AUFGABE 1: Wie viele Jahre haben Simone und Ulla laut dem Textauszug schon einmal zusammen gewohnt?
AUFGABE 2: Schreibe den Textauszug über Freundschaft und Liebesbeziehung im Anschluss an seinen letzten Satz weiter.

TEXTAUSZUG:
"""
Simone, eine „Langzeitsingle“ um die fünfzig hatte mich nach einem Kurs in der VHS um eine Einzelstunde gebeten. Trotz der Bekümmertheit, die ihre Gesichtszüge verdüstern als sie mir gegenüber sitzt, ist sie eine attraktive Frau. Sie erzählt, dass sie bald mit einer langjährigen Freundin zusammen in eine Wohnung ziehen wird und, dass sie sich fragt ob sie dann überhaupt noch weiter nach einem Mann suchen soll.

Ihr konkretes Thema: “Wir, Ulla und ich kennen uns seit der Schulzeit und haben schon mal 5 Jahre zusammen gewohnt. Wir kennen uns sehr gut, und haben einen Rhythmus des Zusammenlebens gefunden, außer Sex können wir eigentlich alles zusammen machen. Soll ich wirklich aktiv weiter nach einem Mann suchen, diese Angst und Mühe weiter auf mich nehmen, bei all meinen schlechten Erfahrungen, wo in der Freundschaft mit Ulla doch fast alle meine Bedürfnisse befriedigt werden?“    

Kurz zusammengefasst lautete Simones Frage: Kann eine Freundschaft eine Liebesbeziehung wirklich nicht ersetzen? Kurz zusammengefasst lautete meine Antwort: „Nein, nicht wirklich.“ Es gibt einiges, das es nur in einer Liebesbeziehung zu erleben gibt, z.B. Erotik und Sexualität. In der Sexualität sind wir gezwungen, uns „nur“ mit uns selbst und dem Partner zu beschäftigen. Bei allem anderen, sowohl mit dem Partner als auch mit Freunden ist immer etwas „Drittes“ dazwischen, z.B. bei Gesprächen über ein Thema, auch bei jeder Art von Amüsement, selbst bei gemeinsamer Arbeit.  Beim Sex aber gibt es nur die beiden Partner und ihre Kommunikation. Egal, ob die zwei verklemmt und verhalten „Liebe machen“ oder enthemmt und phantasievoll, sie müssen sich aufeinander beziehen. Entsteht eine gute Resonanz, kommt es zu einer Art Verschmelzen. Auch dieses einzigartige Erlebnis ist nur in einer Liebesbeziehung möglich.

Oder zum Beispiel ein intensiveres Erleben von Wirklichkeit. In einer Liebesbeziehung  erzählen sich Partner kontinuierlich die Ereignisse ihres Alltags, wichtige und unwichtige. Sie machen sich dadurch gegenseitig zu „Zeugen“ dass ihre Erlebnisse „wirklich“ waren und oft werden ihnen durch das „in Worte fassen“ die dazugehörenden Gedanken und Gefühle erst richtig bewusst und können somit verarbeitet werden. Das Feedback des anderen hilft auch, sich für die eigenen Handlungen mehr verantwortlich zu fühlen.
"""
BEREITGESTELLTES MATERIAL:
"""
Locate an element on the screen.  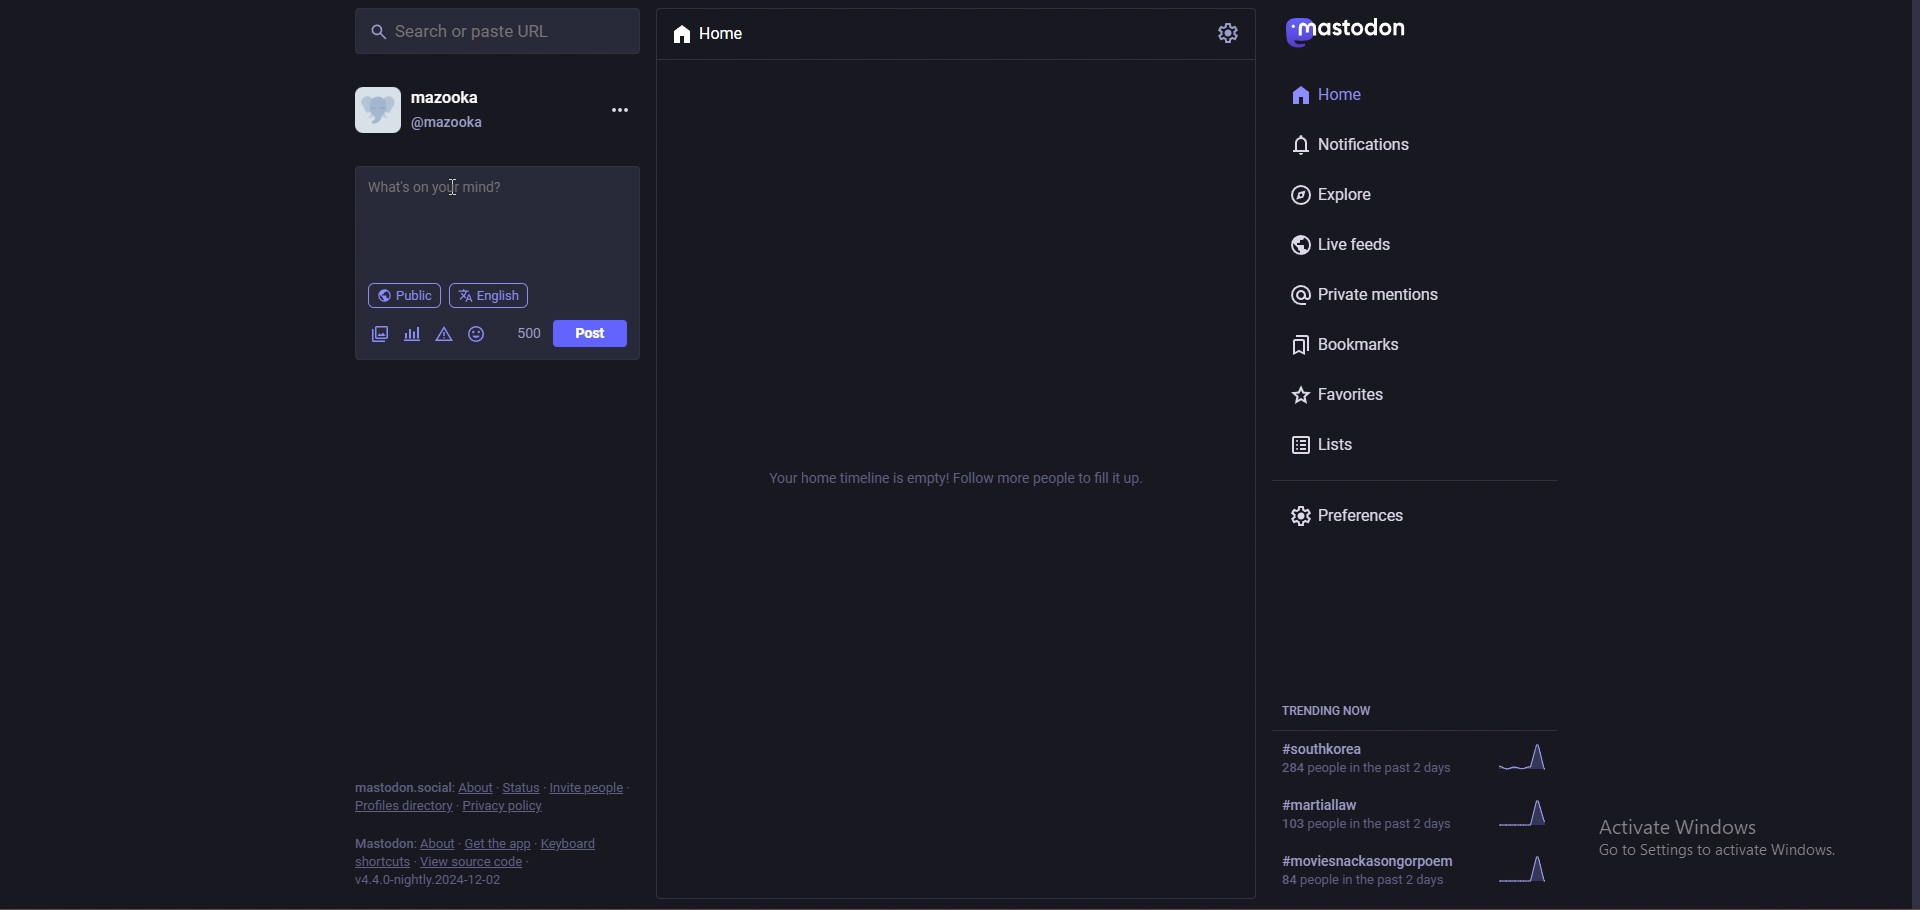
profiles directory is located at coordinates (403, 806).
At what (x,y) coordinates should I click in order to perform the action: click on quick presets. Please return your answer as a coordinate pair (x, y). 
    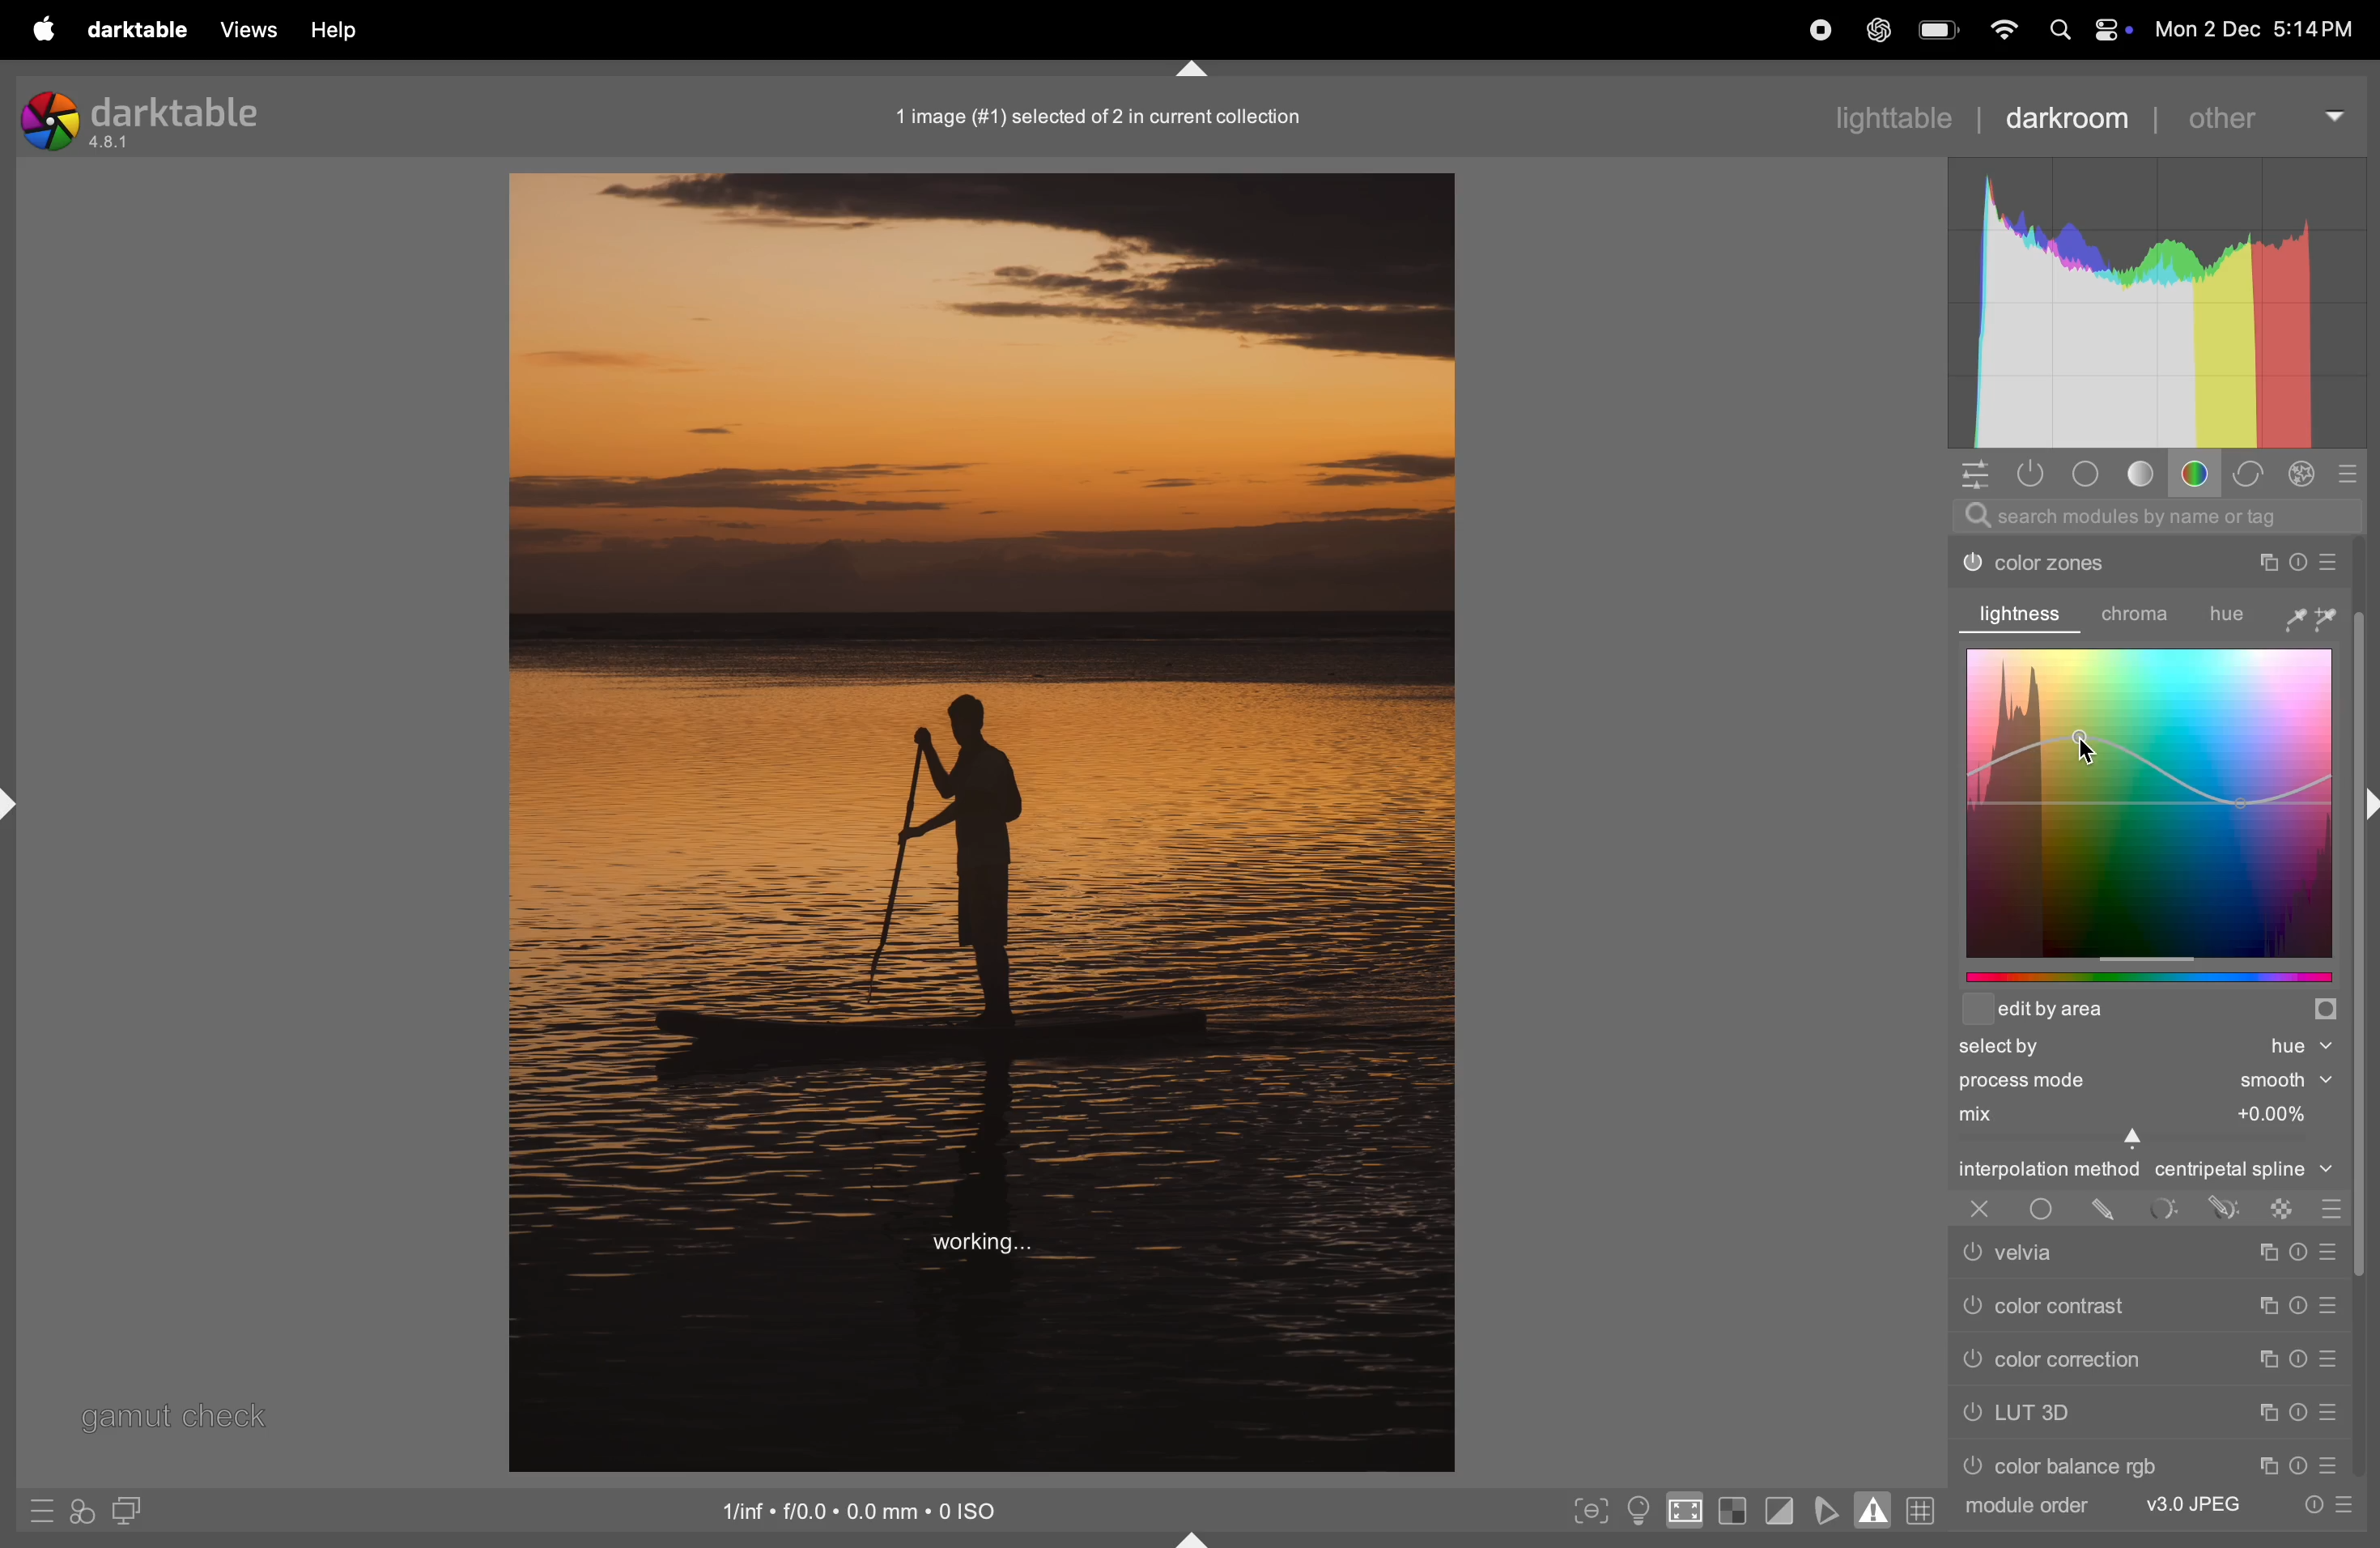
    Looking at the image, I should click on (44, 1510).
"""
ANTWORT 1: Fünf Jahre.

ANTWORT 2:
Last but not least, die Nummer 1 im Leben eines anderen sein ist als Phänomen ein Wunder und nur in einer Liebesbeziehung zu haben.

Simone, war bei unserem Gespräch sehr nachdenklich und meinte gegen Ende: „Ich suche weiter und habe gerade auch eine gute Portion Hoffnung gekriegt, aber bei meiner Angst vor Enttäuschungen und Versagen wird es nicht leicht werden.“ 

Für viele „Langzeitsingles“, die Hauptgruppe in meiner Singleberatung klingen die oben angeführten Argumente theoretisch sehr schön, praktisch aber unmöglich. Viele von ihnen hatten schon in der Kindheit keine gute Mutter-Kind-, Vater-Kind- Beziehung erleben können, die meisten haben spätestens seit ihrem Erwachsenenleben eine oder mehrere Beziehungskatastrophen hinter sich. Ich bin überzeugt, dass es sich trotzdem lohnt, wild entschlossen einen Partner zu suchen und dann, ist einer gefunden, der wirklich zu einem passt unbeirrbar an sich und der Beziehung zu arbeiten - wenn es sein muss, auch mit Unterstützung von Experten. Denn gerade ein Mensch mit einer verletzten Psyche, der noch nie die uneingeschränkte Liebe eines anderen Menschen erlebt hat, kann in der Erfahrung einer gelingenden Liebesbeziehung nachreifen und heiler werden.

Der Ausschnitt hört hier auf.